El síntoma más común es la aparición de una nueva masa, una mancha o protuberancia que esté creciendo (en el transcurso de unos meses o de uno a dos años), o bien una úlcera que no sane en un plazo de tres meses.

prevención

La forma más importante de reducir el riesgo de desarrollar un cáncer de piel es evitar exponerse sin protección a los rayos solares y a otras fuentes de luz ultravioleta. Además, es necesario utilizar siembre una crema de protección de factor 20 o más en las áreas de piel expuestas al sol, particularmente cuando la luz es intensa. Las personas de piel clara y que se quemen con facilidad deben aplicar la loción con mayor frecuencia.

tratamiento

Los tratamientos del cáncer de piel varían en función del tipo de piel del paciente así como del tamaño, profundidad y lugar de la lesión.

Cirugía: En la extirpación de los tumores superficiales la curación se consigue en el 92% y el 100% de los casos.

Radioterapia: Es muy eficaz para tratar tumores pequeños y bien delimitados.
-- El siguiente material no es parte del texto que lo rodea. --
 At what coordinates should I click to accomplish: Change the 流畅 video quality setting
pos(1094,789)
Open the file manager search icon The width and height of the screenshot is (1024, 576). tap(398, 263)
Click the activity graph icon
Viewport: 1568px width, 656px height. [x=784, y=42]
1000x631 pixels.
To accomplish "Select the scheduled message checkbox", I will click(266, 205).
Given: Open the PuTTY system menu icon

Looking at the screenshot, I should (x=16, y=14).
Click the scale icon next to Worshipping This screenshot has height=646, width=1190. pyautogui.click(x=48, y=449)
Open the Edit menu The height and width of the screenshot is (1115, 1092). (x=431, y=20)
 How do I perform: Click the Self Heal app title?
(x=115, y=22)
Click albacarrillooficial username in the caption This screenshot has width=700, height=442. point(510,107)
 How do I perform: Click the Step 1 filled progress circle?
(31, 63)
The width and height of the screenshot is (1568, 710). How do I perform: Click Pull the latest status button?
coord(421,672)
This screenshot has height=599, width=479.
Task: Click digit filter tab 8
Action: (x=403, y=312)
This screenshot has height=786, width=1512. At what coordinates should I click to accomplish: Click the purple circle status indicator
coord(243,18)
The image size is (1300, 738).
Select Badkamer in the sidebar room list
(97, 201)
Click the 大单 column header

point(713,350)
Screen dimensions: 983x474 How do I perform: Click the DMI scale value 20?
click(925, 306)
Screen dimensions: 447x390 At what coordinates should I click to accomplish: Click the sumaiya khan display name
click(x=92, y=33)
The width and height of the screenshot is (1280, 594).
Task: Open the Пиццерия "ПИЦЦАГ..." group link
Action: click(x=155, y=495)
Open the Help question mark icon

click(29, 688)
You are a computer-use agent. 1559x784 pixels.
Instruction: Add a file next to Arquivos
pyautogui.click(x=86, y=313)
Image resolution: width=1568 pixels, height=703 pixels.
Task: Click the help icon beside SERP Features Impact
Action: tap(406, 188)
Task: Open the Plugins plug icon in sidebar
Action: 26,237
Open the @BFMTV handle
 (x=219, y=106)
También se utiliza cuando los ganglios regionales están afectados.

Terapias tópicas: Es de especial valor cuando no son posibles otras técnicas. Se aplica en forma de crema, dos veces al día y durante 4 a 8 semanas.

¿Sabías qué? 

El 85% de los tumores malignos aparecen en la cara, el escote y el cuero  cabelludo. Por lo que los especialistas recomiendan cubrir las zonas que están expuestas a los rayos solares durante todo el año.